Over the course of her marriage, Maria Theresa would give birth to a sizable brood. Her 16 children consisted of 5 sons and 11 daughters, including the future queen of France, Marie Antoinette.

Succession and Resistance

In October of 1740, Charles VI died. It was time for Maria Theresa, then 23 years old, to succeed to the Habsburg throne. Subjects of her crown lands—the Austrian duchies and Netherlands, and Bohemia and Hungary—were quick to accept Maria Theresa as their empress. But Maria Theresa immediately faced resistance to her succession from European powers who had previously agreed to her father’s Pragmatic Sanction. Under the leadership of Frederick II, King of Prussia, those powers formed a coalition against Maria Theresa.

By December of that year, Frederick II’s army invaded Silesia, an Austrian province, and claimed it for his kingdom. Bavaria and France followed suit with their own invasion of Habsburg territories, resulting in an eight-year conflict dubbed the War of the Austrian Succession. The war ended in 1748 when Austria was forced to let Prussia keep Silesia and to accept the loss of three of its Italian territories to France.

Reforming Domestic Policy

During the War of the Austrian Succession, Maria Theresa had never found an adequate general. She also to struggled to find capable men to align themselves with the Habsburg Empire, with the exception of a few administrators she had managed to appoint.
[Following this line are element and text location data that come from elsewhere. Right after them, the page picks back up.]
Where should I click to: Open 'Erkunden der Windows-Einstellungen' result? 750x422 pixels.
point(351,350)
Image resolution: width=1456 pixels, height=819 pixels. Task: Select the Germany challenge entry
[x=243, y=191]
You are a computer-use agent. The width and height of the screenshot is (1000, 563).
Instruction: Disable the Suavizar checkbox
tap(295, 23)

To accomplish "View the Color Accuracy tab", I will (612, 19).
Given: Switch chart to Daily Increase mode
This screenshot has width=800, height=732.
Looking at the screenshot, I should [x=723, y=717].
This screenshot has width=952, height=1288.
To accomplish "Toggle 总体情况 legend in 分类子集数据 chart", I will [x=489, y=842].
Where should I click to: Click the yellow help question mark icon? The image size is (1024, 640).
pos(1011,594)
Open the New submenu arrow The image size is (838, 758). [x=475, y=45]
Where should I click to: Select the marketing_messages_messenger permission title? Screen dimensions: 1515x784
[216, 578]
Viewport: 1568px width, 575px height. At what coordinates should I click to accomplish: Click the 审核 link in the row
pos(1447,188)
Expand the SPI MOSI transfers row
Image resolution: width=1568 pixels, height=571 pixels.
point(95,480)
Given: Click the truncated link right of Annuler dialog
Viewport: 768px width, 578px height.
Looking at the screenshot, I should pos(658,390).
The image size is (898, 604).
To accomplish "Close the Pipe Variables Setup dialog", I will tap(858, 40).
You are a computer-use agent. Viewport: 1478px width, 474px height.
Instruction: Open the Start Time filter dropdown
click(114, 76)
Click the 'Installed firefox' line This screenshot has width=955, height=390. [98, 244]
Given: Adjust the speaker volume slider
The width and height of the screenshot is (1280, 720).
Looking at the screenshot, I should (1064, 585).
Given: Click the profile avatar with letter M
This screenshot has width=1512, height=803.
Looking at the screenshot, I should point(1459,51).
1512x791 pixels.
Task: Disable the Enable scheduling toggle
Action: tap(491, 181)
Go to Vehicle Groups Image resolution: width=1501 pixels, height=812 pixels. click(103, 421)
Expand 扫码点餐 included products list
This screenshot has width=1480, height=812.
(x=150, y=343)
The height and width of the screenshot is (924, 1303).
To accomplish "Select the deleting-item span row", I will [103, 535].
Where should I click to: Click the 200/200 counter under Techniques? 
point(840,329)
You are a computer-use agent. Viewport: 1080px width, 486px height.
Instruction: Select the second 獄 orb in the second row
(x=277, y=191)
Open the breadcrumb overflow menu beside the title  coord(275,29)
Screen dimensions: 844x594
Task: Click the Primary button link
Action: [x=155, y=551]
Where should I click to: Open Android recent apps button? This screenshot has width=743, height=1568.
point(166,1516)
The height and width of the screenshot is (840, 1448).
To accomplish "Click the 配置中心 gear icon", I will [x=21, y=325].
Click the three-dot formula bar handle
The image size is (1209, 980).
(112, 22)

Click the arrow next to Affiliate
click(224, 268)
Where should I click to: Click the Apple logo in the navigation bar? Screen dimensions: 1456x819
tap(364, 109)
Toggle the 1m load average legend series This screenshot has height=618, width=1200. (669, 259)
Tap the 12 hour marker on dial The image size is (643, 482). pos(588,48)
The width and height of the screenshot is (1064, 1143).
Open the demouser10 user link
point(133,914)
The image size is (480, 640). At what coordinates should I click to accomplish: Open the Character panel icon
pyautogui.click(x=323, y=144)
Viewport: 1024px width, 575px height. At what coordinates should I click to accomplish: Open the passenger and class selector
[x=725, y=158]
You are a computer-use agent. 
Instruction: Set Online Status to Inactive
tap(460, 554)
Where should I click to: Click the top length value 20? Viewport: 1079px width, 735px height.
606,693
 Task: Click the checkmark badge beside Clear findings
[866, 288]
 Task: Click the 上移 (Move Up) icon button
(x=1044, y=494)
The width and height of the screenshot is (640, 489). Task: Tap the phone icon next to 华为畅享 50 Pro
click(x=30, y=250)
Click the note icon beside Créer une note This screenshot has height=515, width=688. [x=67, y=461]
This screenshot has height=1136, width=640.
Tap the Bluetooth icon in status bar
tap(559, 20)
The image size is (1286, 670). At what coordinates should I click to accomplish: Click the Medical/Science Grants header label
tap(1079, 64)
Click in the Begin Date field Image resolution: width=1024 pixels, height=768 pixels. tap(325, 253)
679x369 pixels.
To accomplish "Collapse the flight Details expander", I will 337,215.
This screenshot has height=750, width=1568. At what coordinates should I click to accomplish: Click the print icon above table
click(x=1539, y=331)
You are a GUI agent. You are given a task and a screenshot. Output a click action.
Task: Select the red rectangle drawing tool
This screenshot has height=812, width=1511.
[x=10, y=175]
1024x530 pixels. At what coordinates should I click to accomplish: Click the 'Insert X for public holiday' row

Once the war had ended, Maria Theresa set about further reforming the Habsburg government, with Silesian exile Count Frederick William Haugwitz heading up the effort. Haugwitz’s reform effort focused mainly on centralization of the empire’s power. He assigned Bohemia and Austria to a joint ministry, and took power away from the Provincial Estates. As a result, the affected territories lent Austria’s weakened army significantly more military power. Austria also benefited from the wealth produced by those provinces’ industries.

Maria Theresa also allowed Haugwitz to do away with yearly resource negotiations with the empire’s estates in favor of meeting to negotiate only once a decade. Over the course of that decade, the estates would pay the central government yearly taxes. Additionally, Maria Theresa reorganized several government functions, combining them in a centralized General Directory.

Foreign Relations

The increased revenue and cost savings of Maria Theresa and Haugwitz’s domestic reforms further served to strengthen the Habsburg Empire’s army. Although it was peacetime, Maria Theresa saw the need to prepare for an impending second war with Fredrick II, as he sought to defend Prussia against Austria’s newly formed alliance with its former enemy, France.

In 1756 Fredrick II once again waged war against Maria Theresa’s empire. His attack culminated in the Seven Years War, during which Maria Theresa tried to reclaim Silesia. In 1762, when Empress Elisabeth died, Russia, one of Austria’s greatest allies in the war, withdrew. Because it was clear that the Habsburg Dynasty couldn’t win the war without its allies, in 1763 Maria Theresa and Fredrick II agreed to a peace treaty on the condition that Prussia would get to keep Silesia.

Late Reign and Death

In 1765 Maria Theresa’s husband, Francis Stephen, died. Upon his death, Maria Theresa appointed her eldest son, Joseph II, as emperor and co-regent. The two frequently clashed in their beliefs. After considering her own abdication and ultimately rejecting the idea, Maria Theresa allowed Joseph to take control of army reforms and join Wenzel Anton, Prince of Kaunitz-Rietberg, in determining the empire’s foreign policy.

Although Maria Theresa craved peace and promoted diplomacy, during the mother and son’s co-regency the War of the Bavarian Succession broke out, lasting from 1778 to 1779.

Maria Theresa died on November 29, 1780, at Hofburg Palace in Vienna, Austria—where she had reigned for four decades—leaving behind a solid basis for future generations of the family empire. With her death, Joseph II assumed full responsibility as Holy Roman Emperor.